In the interim, according to Voccola, Kaseya is working one-on-one with end user victims of the ransomware strike, either directly or via their MSP, based on the MSP’s preference. 

“For every customer who has been hit by this, we will do everything in our power to fix it,” he says. “We provide and are paying for experts to advise everyone on what to do.”

Those experts include ransomware negotiation specialists, as well as Kaseya’s in-house technical staff. The company is putting victims in touch with contacts at the FBI for assistance as well.

The FBI, according to Voccola, is all but certain that the REvil malware consortium, which was behind the recent ransomware attack on meatpacker JBS, is responsible for this attack too. “They’re saying it’s them,” he says. “They know this group really well.”

Voccola credits Kaseya’s information security team for limiting the scope of the attack. The head of that unit made the call to shut down the SaaS version of VSA and tell on-premises users to follow suit within an hour of seeing the first signs that an attack was underway, and before a breach had been confirmed. That’s in keeping with procedures outlined in Kaseya’s incident response “playbook,” Voccola says, but “a pretty gutsy decision” even so given the number of people it affected.

That decision probably spared many more MSPs and end users from falling victim to the attack, which was still underway at the time. “We don’t know what the bad people were thinking when they did it, but it seems to be something where they were trying to just gradually over time take over more and more and more and more and more and more and more,” Voccola says. “We caught it before the other things they were trying to do.”

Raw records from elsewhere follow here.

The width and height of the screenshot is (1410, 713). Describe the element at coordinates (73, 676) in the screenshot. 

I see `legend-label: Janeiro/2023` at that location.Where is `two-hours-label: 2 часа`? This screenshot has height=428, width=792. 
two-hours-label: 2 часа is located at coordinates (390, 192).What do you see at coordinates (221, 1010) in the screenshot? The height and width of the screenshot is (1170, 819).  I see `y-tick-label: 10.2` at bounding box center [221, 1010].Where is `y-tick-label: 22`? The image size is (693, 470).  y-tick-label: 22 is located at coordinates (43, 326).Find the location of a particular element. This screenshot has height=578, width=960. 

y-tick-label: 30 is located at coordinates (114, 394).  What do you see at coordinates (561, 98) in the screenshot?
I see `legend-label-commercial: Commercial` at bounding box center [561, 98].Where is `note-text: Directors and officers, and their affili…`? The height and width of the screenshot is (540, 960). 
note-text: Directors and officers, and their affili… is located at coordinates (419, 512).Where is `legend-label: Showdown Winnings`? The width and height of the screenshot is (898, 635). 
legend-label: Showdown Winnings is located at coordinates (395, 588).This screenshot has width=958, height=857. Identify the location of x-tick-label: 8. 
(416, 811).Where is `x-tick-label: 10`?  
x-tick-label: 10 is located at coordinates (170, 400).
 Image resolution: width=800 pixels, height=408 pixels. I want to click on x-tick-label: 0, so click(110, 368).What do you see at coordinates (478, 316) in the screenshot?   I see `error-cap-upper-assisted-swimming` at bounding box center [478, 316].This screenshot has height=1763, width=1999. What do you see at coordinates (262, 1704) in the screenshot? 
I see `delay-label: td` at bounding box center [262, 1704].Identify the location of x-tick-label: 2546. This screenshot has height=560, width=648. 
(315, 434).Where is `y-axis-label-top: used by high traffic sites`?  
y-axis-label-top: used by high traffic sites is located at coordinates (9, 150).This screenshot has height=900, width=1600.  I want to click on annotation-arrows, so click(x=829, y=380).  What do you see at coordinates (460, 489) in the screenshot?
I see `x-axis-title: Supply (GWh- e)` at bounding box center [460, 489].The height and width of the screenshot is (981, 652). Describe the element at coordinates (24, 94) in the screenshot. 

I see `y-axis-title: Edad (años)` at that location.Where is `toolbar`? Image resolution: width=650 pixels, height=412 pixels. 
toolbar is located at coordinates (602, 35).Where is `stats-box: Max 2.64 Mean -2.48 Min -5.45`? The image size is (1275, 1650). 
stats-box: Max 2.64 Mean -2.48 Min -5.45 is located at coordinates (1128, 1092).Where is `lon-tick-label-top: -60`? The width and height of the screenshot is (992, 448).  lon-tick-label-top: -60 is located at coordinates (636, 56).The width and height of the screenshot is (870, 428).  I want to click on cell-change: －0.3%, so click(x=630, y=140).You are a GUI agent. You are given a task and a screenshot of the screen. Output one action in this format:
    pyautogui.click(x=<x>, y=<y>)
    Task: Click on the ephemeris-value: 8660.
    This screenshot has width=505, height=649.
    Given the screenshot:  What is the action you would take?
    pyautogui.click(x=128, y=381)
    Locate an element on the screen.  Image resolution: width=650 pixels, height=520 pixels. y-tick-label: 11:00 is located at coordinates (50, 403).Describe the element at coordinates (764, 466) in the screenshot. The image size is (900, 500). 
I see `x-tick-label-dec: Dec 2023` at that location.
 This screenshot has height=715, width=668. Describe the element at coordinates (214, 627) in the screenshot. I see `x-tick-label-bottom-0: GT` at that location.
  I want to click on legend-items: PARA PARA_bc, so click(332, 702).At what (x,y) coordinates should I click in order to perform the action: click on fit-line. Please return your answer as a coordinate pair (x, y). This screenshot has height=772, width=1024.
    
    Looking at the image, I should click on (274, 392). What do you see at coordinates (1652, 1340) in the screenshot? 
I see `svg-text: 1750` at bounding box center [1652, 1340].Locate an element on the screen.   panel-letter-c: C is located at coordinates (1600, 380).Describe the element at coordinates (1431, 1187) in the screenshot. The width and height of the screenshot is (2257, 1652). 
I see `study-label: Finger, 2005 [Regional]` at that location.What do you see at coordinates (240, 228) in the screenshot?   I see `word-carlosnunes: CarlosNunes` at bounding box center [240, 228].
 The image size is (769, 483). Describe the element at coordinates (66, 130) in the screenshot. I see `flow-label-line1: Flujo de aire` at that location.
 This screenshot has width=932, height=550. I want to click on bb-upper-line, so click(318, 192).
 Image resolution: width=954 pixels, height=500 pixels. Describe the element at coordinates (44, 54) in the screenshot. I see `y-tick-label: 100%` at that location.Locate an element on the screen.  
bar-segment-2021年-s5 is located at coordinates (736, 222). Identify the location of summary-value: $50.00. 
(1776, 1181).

Kaseya, which has been working with FireEye among others to diagnose and remediate the incident, has a definitive understanding of how the attackers perpetrated the breach. “We know the issue,” Voccola says. “It took about two hours to find it [and] six to eight hours to verify it.”

Kaseya will share details about what happened in the future. “We won’t release what the breach was until we get the blessing from the government,” which is still conducting a criminal investigation, Voccola says. A great deal of effort and experience appears to have been involved, however.

“It wasn’t like a social, phishing type of an attack,” Voccola says. “It was incredibly sophisticated.”

Once the present crisis is behind it, he continues, Kaseya will look for opportunities to further harden its defenses. “Like anyone who just got punched in the nose, we’re going to defend our nose a little better.”

In an earlier conversation with ChannelPro, Voccola noted that Kaseya pays roughly $1 million a year for annual risk assessments from two outside firms. “We’ve been told that we’re pretty good,” he says of Kaseya’s security protocols, noting that those defenses helped the company keep the number of VSA users impacted by this strike down to dozens instead of thousands. Even the best defenses, however, will ultimately be penetrated.

“It’s not a matter of if. It’s a matter of when it happens,” Voccola says, adding that every company, no matter how seriously they take security, has vulnerabilities. “People have huge financial incentives to find them, and they will find them.”

Voccola made a point of thanking the many people who have offered aid in the last two days. So far, he says, about 40 CEOs in IT and adjacent industries, including ConnectWise CEO Jason Magee, have contacted him to offer help, along with hundreds of MSPs.

“It’s been super cool,” Voccola says.